The waited crude oil inventories report
U.S. gasoline
inventories probably shrank by 1.7 million barrels in the week ended August 15, according to the estimate. Distillate stockpiles, including heating oil and
diesel, are forecast to have decreased by 300K barrels. Refinery utilization
probably slid by 0.45 percentage points to an average 91.15% of capacity, a survey shows.

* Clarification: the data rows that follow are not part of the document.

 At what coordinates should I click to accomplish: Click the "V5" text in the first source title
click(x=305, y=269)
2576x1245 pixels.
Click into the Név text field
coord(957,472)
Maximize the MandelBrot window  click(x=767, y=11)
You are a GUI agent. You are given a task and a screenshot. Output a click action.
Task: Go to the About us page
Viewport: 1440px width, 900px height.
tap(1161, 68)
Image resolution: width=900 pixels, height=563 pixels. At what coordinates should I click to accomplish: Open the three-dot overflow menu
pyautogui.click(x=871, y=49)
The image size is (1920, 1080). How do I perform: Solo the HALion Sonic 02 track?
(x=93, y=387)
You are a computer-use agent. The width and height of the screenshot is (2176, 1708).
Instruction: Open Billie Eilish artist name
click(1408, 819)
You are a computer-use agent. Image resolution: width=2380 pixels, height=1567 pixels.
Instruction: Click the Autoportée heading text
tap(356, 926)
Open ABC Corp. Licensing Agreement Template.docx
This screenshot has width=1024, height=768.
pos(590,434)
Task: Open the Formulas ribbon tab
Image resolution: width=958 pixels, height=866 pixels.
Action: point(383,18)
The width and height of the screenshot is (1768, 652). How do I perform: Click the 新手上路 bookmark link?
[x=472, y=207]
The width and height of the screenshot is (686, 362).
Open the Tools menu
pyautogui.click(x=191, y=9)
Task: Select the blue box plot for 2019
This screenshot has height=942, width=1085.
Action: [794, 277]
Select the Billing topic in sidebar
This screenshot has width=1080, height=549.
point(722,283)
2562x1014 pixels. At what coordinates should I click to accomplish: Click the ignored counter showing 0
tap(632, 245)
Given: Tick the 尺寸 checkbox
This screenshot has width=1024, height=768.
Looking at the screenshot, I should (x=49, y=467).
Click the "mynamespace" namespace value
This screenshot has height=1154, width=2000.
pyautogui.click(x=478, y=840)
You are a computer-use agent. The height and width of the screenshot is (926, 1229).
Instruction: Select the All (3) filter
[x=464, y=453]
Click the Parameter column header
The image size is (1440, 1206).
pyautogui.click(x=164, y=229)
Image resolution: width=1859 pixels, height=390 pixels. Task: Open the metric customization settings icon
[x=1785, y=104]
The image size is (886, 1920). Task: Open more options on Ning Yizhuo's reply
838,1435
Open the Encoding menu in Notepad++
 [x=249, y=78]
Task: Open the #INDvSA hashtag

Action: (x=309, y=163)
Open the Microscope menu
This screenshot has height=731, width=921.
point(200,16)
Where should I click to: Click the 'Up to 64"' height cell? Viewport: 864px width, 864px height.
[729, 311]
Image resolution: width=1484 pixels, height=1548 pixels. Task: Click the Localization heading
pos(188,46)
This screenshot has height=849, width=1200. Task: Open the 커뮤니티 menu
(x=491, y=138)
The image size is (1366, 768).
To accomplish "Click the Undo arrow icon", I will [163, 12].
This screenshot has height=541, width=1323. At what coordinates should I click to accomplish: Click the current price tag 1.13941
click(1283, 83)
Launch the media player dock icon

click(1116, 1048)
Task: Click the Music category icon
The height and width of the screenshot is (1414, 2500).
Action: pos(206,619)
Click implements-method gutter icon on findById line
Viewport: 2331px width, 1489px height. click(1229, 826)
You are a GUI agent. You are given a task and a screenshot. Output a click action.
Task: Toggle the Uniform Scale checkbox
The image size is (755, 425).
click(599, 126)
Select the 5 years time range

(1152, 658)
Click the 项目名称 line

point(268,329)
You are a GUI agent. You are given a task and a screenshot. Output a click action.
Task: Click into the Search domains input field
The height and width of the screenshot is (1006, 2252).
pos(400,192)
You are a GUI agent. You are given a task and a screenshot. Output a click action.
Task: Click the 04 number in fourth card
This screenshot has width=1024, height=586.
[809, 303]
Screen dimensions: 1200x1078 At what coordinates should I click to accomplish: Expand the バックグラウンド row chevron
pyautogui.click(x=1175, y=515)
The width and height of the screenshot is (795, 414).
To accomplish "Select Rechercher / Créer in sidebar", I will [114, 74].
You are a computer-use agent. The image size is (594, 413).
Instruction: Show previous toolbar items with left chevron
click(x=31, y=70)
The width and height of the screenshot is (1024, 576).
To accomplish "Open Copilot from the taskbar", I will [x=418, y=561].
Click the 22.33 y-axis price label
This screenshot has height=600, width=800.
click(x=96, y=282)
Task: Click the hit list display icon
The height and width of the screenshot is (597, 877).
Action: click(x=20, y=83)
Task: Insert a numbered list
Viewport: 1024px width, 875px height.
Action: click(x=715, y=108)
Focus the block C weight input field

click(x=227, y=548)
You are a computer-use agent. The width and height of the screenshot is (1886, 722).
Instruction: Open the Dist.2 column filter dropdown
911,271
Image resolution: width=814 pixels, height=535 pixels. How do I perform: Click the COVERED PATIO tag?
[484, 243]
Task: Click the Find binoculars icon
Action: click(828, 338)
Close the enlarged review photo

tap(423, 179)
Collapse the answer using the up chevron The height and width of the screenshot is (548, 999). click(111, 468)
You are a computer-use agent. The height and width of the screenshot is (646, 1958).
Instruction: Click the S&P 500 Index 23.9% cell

In Iraq, the U.S. will continue “limited” air strikes against Islamic State
insurgents, President Barack Obama said yesterday. The U.S. conducted
35 fighter, bomber and drone attacks over the past three days, disrupting their
approach on the city of Erbil and allowing Iraqi and Kurdish forces to
recapture the Mosul dam. The conflict in Iraq, the second-biggest producer in
the Organization of Petroleum Exporting Countries, has spared the south, home
to about three-quarters of its crude production. The nation pumped 3 million
barrels a day last month.
West
Texas Intermediate advanced for the second time in three days before supply
data that may signal the strength of fuel demand in the U.S., the world’s
biggest oil consumer. Futures
climbed as much as 0.7% in New York.
Crude stockpiles probably fell by 1.75 million barrels to 365.3 million last
week, expectations say. WTI for September delivery, which expires
tomorrow, gained as much as 64 cents to $97.05 a barrel in electronic trading
on the New York Mercantile Exchange and was at $96.66. The
more-active October contract was up 41 cents at $94.16. The volume of all
futures traded was about 8.8 percent above the 100-day average for the time of
day. Front-month prices declined 1.8 percent this year.